4.1.4. Structural Properties from MD#
4.1.4.1. Periodic Boundary Conditions#
Simulating for long times \(t\) ensures that the ensemble average can be approached, however, it is impossible to sample in the limit of the ergodic theorem \(t\to\infty\). Additionally, for bulk-property calculation it is necessary to use a sufficiently large number of molecules to ensure that regions of phase space are sampled representatively, such that one may be confident that the ensemble average is properly reconstructed from the time average. In practice there is a relatively small and finite number of molecules for which simulation is computationally feasible, hence, compared to a macroscopic system (\(\sum N_A\) molecules), the ratio of molecules near the surface of the simulation box is often too large to be representative. Computational modelling of molecular systems could therefore have an artificially imposed doping of surface effects which negatively impacts the calcuation of any bulk property of interest. To remedy this, surface effects can be disposed of for all system sizes if periodic boundary conditions (PBC) are imposed.
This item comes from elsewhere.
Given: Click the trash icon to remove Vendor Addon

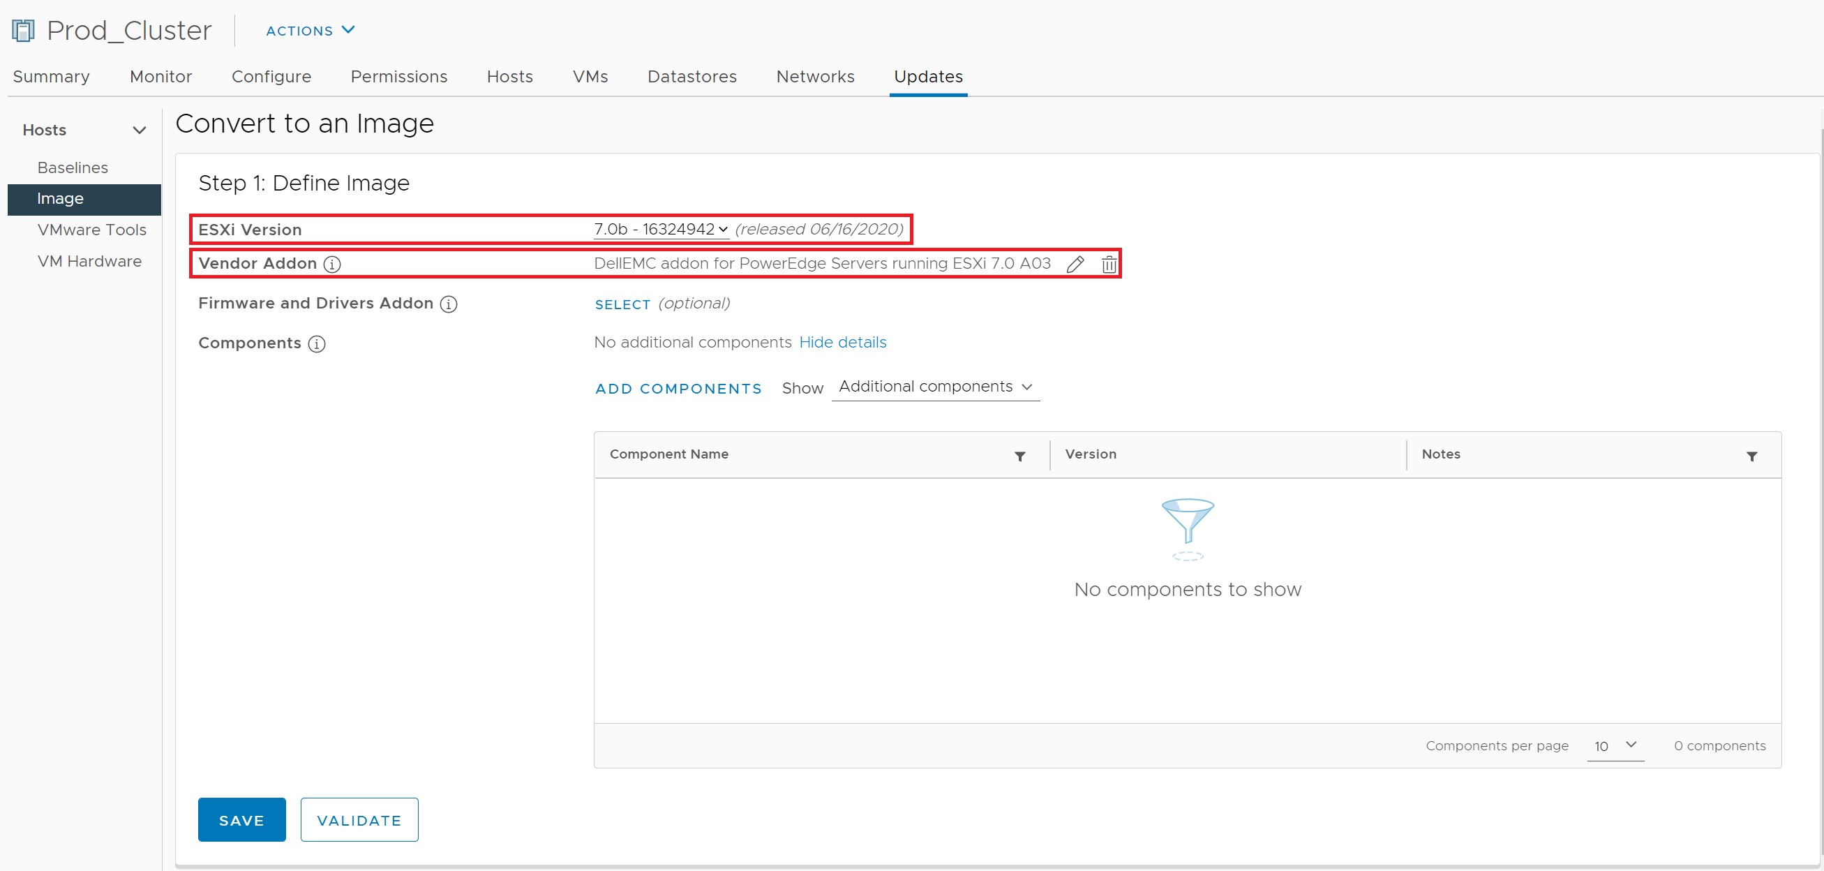Looking at the screenshot, I should coord(1109,264).
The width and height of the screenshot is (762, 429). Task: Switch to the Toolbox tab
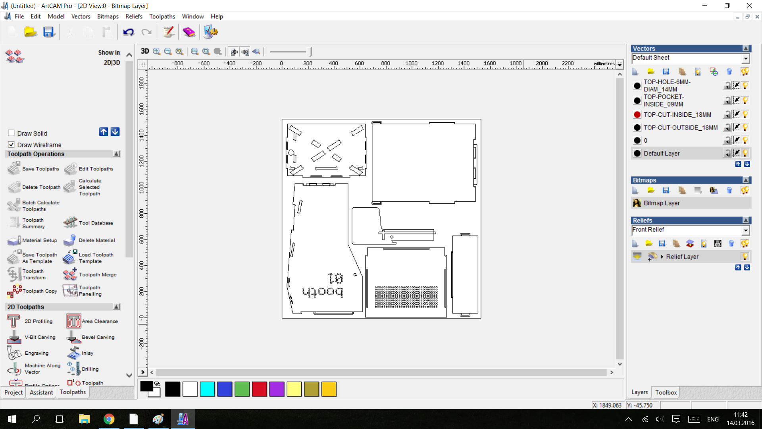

In this regime, the simulation box is replicated through space to form an infinite lattice. When a molecule moves during simulation its periodic images move with the exact same displacement, thus, if a molecule leaves the central box, one of its images will enter through the opposite face. This is illustrated in Figure Fig. 4.1 there are no walls at the boundary of the central box and the system has no surface.
It is not necessary to store the coordinates of all images in a simulation (this would require infinite space). When a molecule leaves the box by crossing a boundary, attention may be switched to the identical molecule entering from the opposite side (see Exercise).